中国が半導体関連の輸出規制をめぐり、WTOに提訴したことは一見すると国際ルールに基づいた正当な対応のように見える。しかし現実的に見れば、この提訴が状況を大きく変える可能性は極めて低い。
高橋洋一氏は、WTOという枠組みそのものが、加盟国の自発的なルール遵守を前提として成り立っている点を指摘している。安全保障や先端技術に関わる分野では、WTOには強制力がなく、仮に手続きが進んだとしても、各国の政策判断を覆す力はほとんど持ち得ない。
現在行われている半導体規制は、単なる貿易摩擦ではない。アメリカを軸に、日本、欧州諸国が連携して構築している、長期的かつ構造的な技術管理体制である。
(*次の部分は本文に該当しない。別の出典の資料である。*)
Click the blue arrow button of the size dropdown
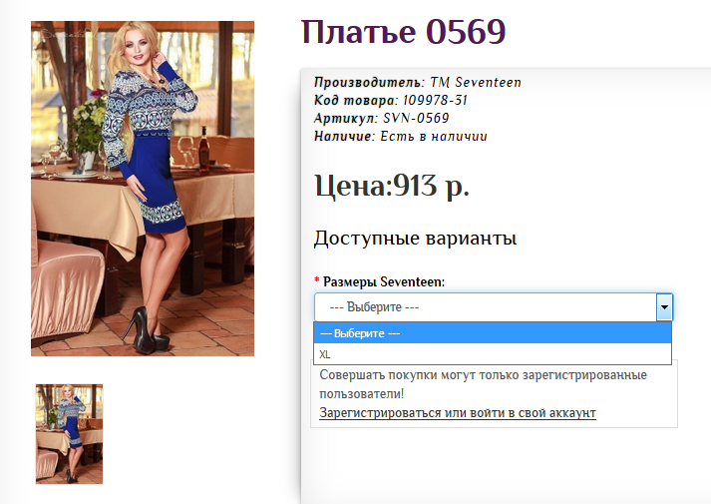The width and height of the screenshot is (711, 504). pyautogui.click(x=664, y=307)
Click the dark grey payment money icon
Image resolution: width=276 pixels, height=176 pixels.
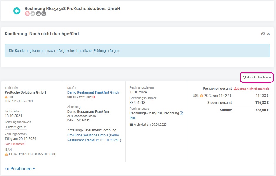coord(39,13)
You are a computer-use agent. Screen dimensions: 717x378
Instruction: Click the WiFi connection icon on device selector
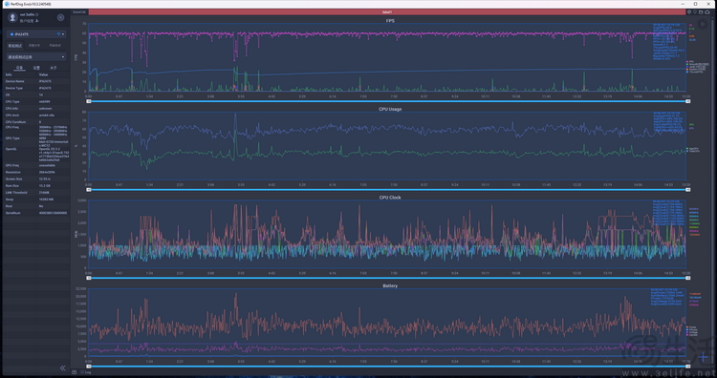click(58, 34)
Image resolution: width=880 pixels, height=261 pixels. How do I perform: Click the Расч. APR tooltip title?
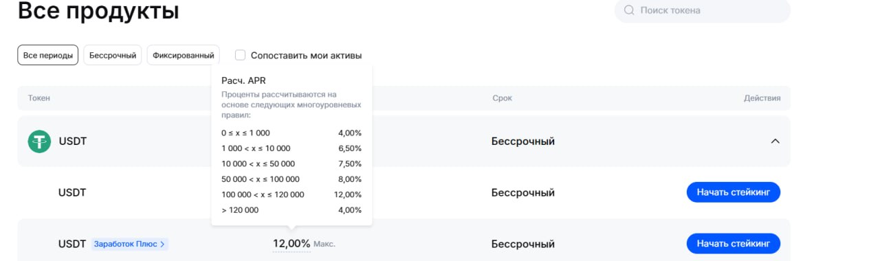coord(243,80)
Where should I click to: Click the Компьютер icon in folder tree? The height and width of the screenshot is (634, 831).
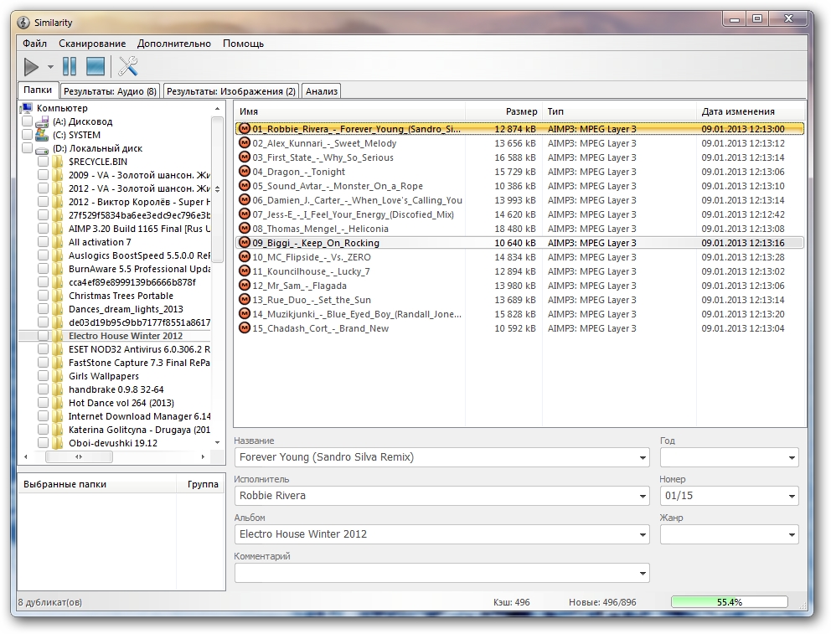tap(27, 108)
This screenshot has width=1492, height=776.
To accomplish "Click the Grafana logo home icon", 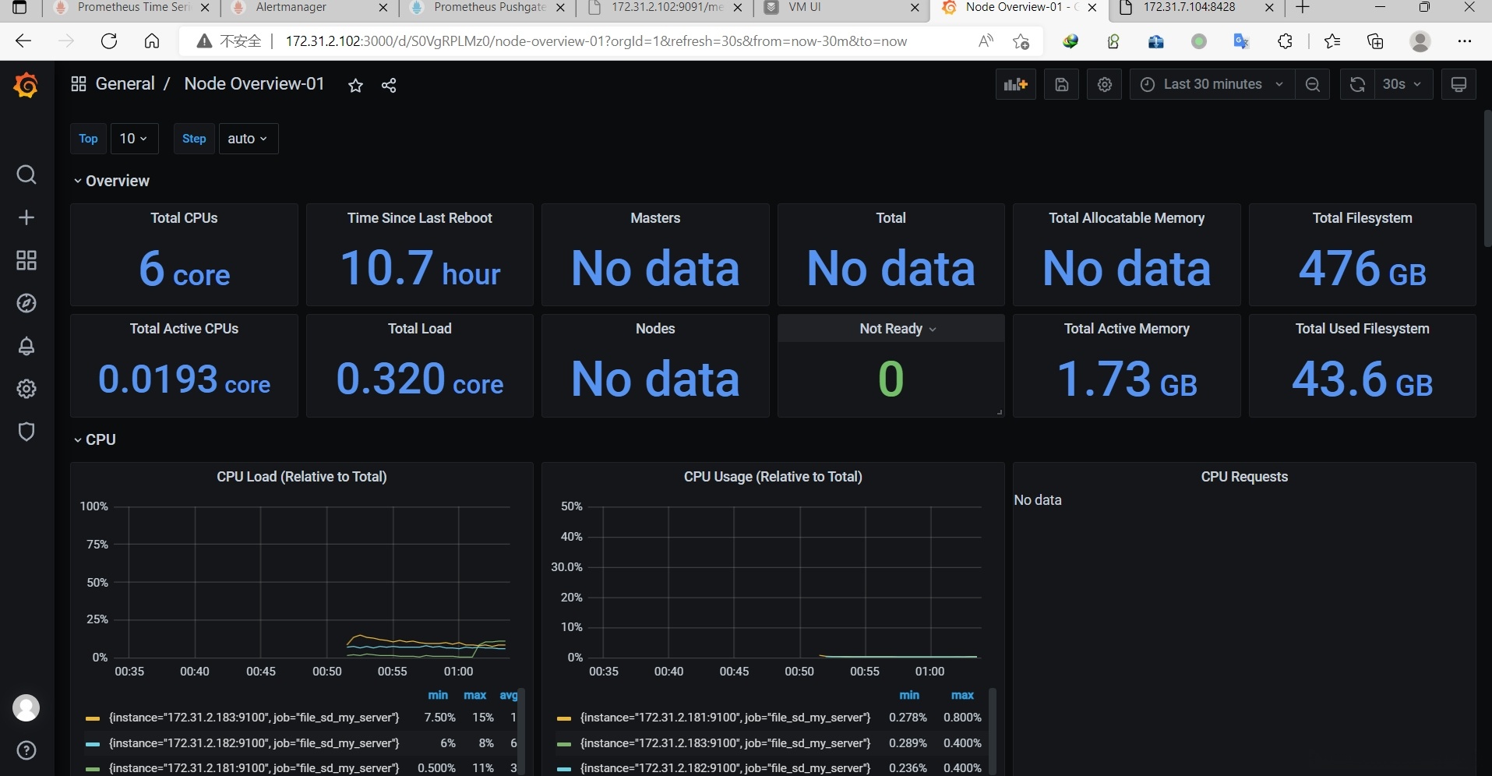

その本質は、完成品である半導体そのものではなく、製造に不可欠な中核技術と製造装置を管理する点にある。
半導体産業において決定的な競争力を左右するのは、最先端の製造装置、精密制御技術、工程ノウハウである。これらは世界でも限られた国と企業が握っており、日本とオランダが果たす役割は依然として極めて大きい。この現実が、規制体制の実効性を支えている。
そのため、中国がWTOに提訴したとしても、技術や装置が自動的に供給されることはない。国際機関の手続きと、企業が負う地政学的リスクや技術流出リスクは、全く別の次元で判断されているからである。
また、日本の大手製造業各社が、中国市場への依存度を段階的に下げ、生産・投資・技術配置を見直している動きも注目される。
これは一時的な政治対応ではなく、将来の不確実性を見据えた中長期的な戦略判断といえる。
現在の半導体を巡る対立は、もはや「自由貿易かどうか」という問題ではない。国家安全保障、技術主権、産業基盤の維持といった要素が複雑に絡み合い、国際ルールの影響力は相対的に低下している。
WTO提訴は形式的な意味を持つにとどまり、現実の半導体供給構造や国際的な包囲網を揺るがすものではない。世界の半導体秩序はすでに、法制度ではなく、技術の源流と装置支配によって形作られているのである。